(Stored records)
○ ○ ○ ○ ○
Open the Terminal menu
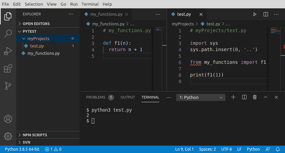 coord(90,4)
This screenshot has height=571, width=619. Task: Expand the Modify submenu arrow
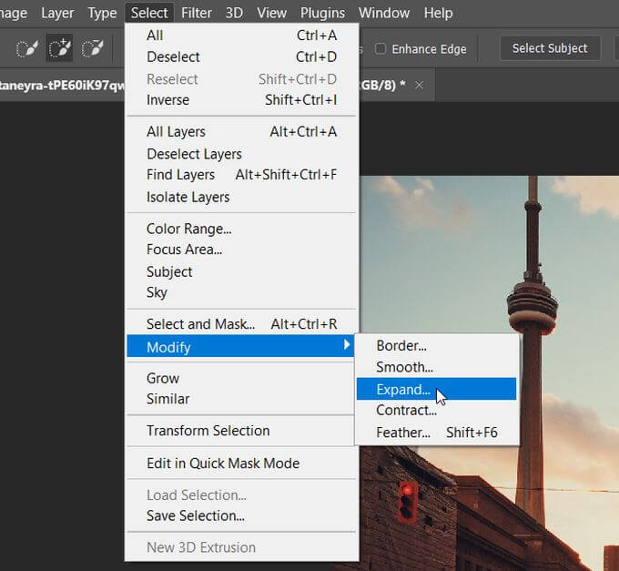346,346
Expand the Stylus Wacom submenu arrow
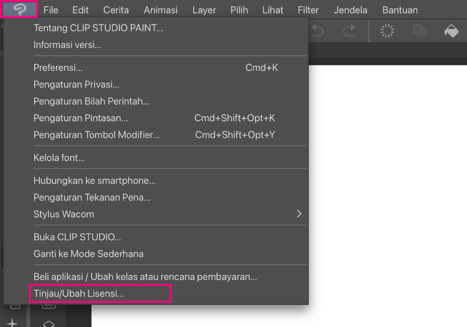 coord(299,214)
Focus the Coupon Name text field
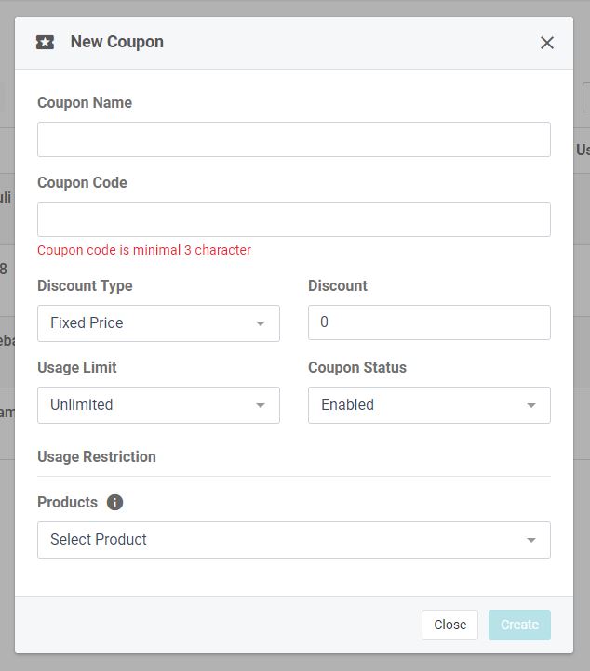 [x=293, y=139]
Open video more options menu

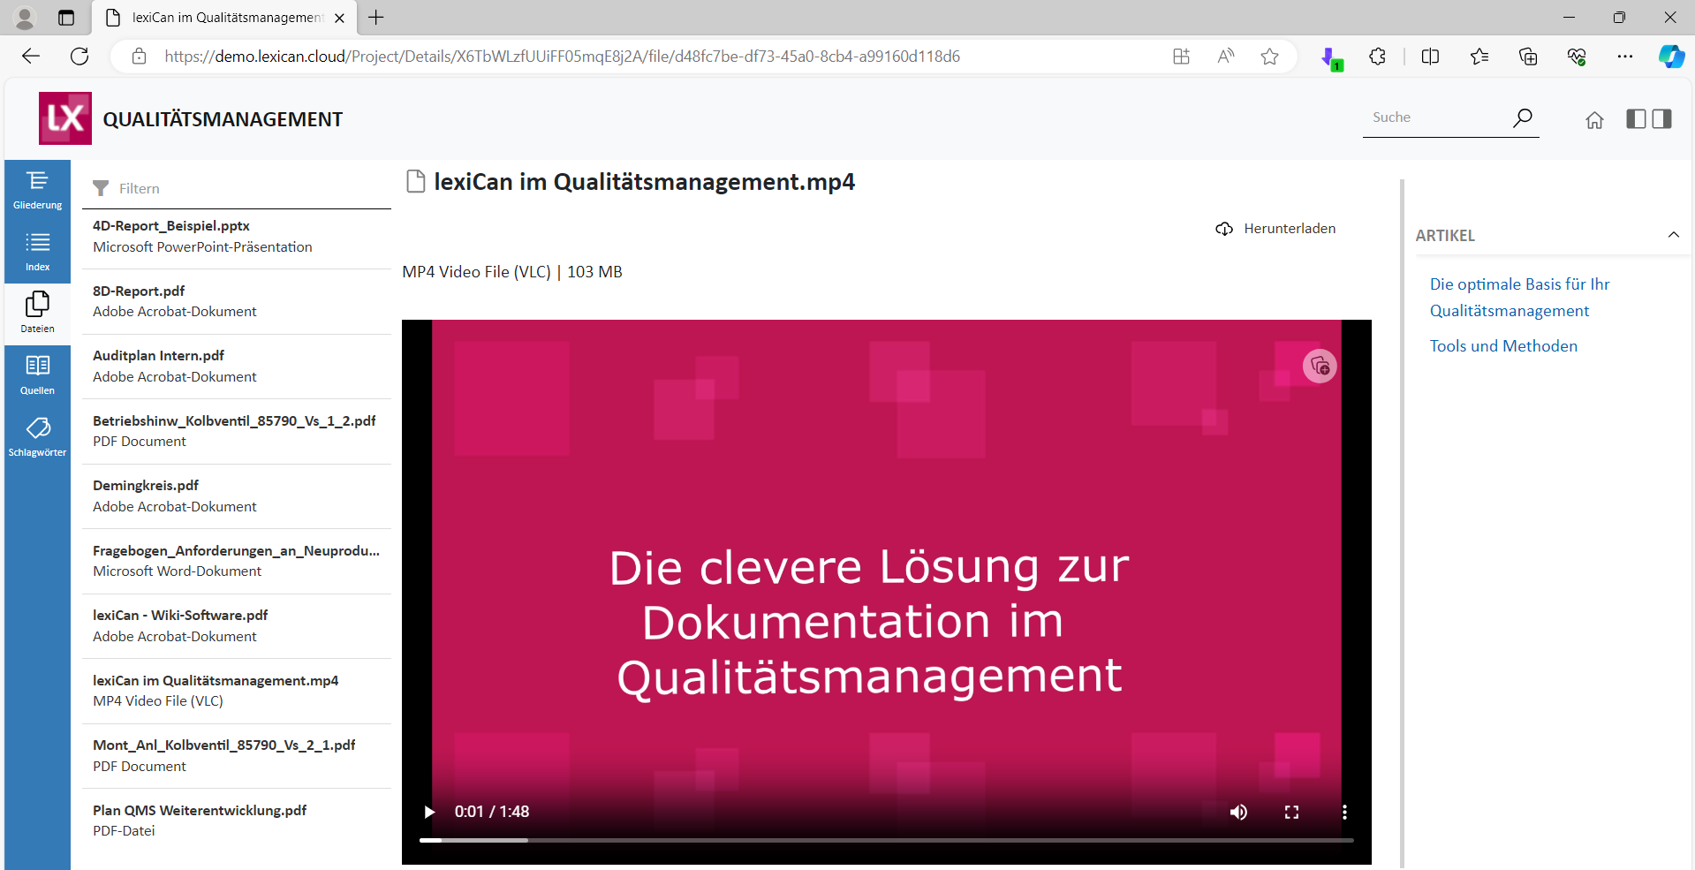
○ ○ ○ ○ ○
* [ABOUT THIS EXERCISE]: Repeat only the lines from the one holding "This screenshot has" through the last line of the data, inclusive. Keep the pictures out.

* [RESPONSE BOX]:
This screenshot has height=571, width=619. Task: Expand the Modify submenu arrow
346,346
Expand the Stylus Wacom submenu arrow
 coord(299,214)
Focus the Coupon Name text field
 [x=293, y=139]
Open video more options menu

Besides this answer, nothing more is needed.